### Extracted entries
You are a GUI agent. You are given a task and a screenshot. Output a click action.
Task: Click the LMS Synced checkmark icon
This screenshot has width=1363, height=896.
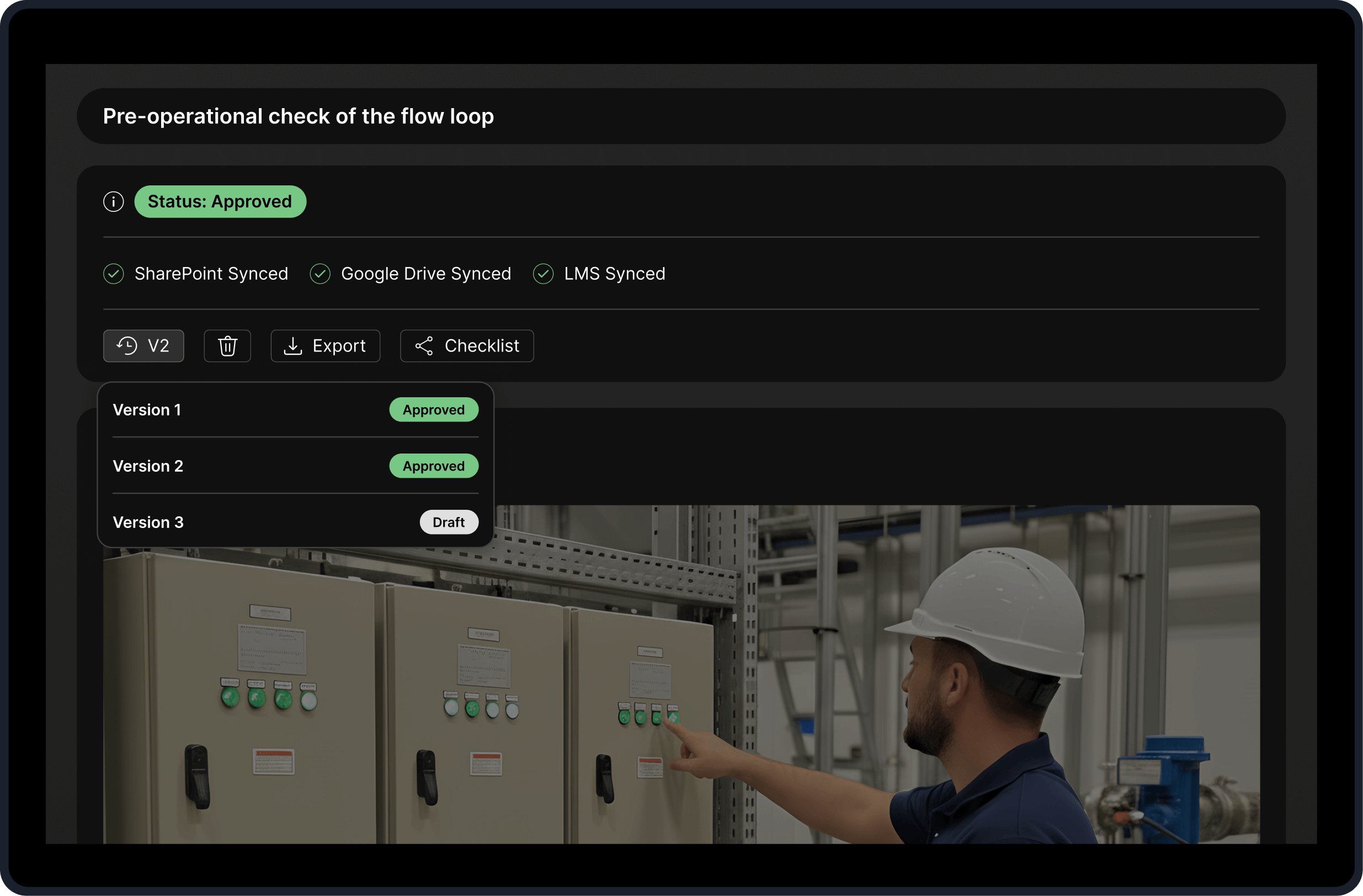543,274
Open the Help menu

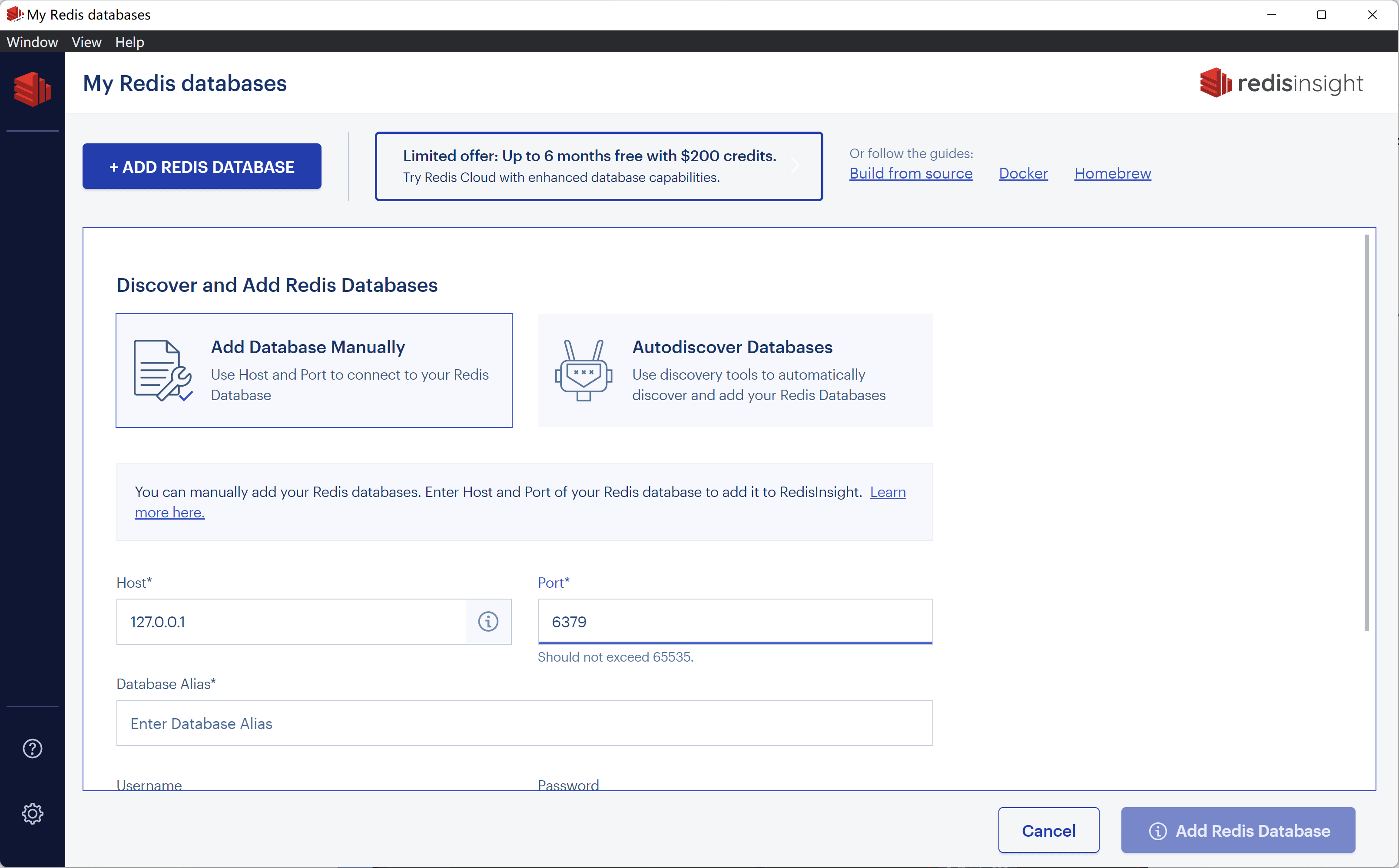click(x=129, y=42)
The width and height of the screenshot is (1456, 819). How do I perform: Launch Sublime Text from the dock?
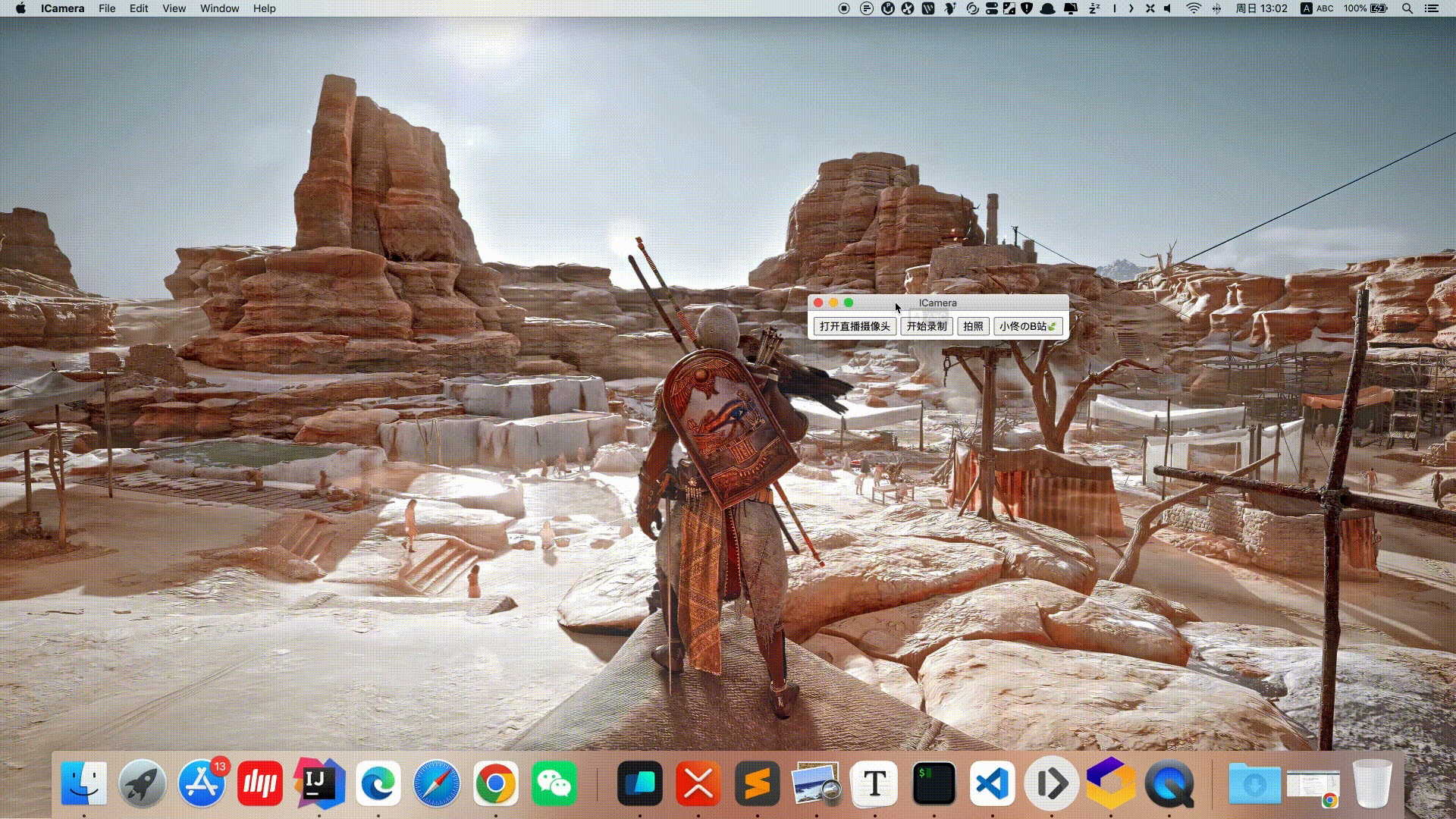coord(757,783)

### Activity
Return all the data exactly, pictures omitted.

### Exercise answer
You are a GUI agent. You are given a task and a screenshot. Output a click action.
Task: Click the LMS Synced checkmark icon
This screenshot has width=1363, height=896.
543,274
Open the Help menu

click(x=129, y=42)
The width and height of the screenshot is (1456, 819). How do I perform: Launch Sublime Text from the dock?
coord(757,783)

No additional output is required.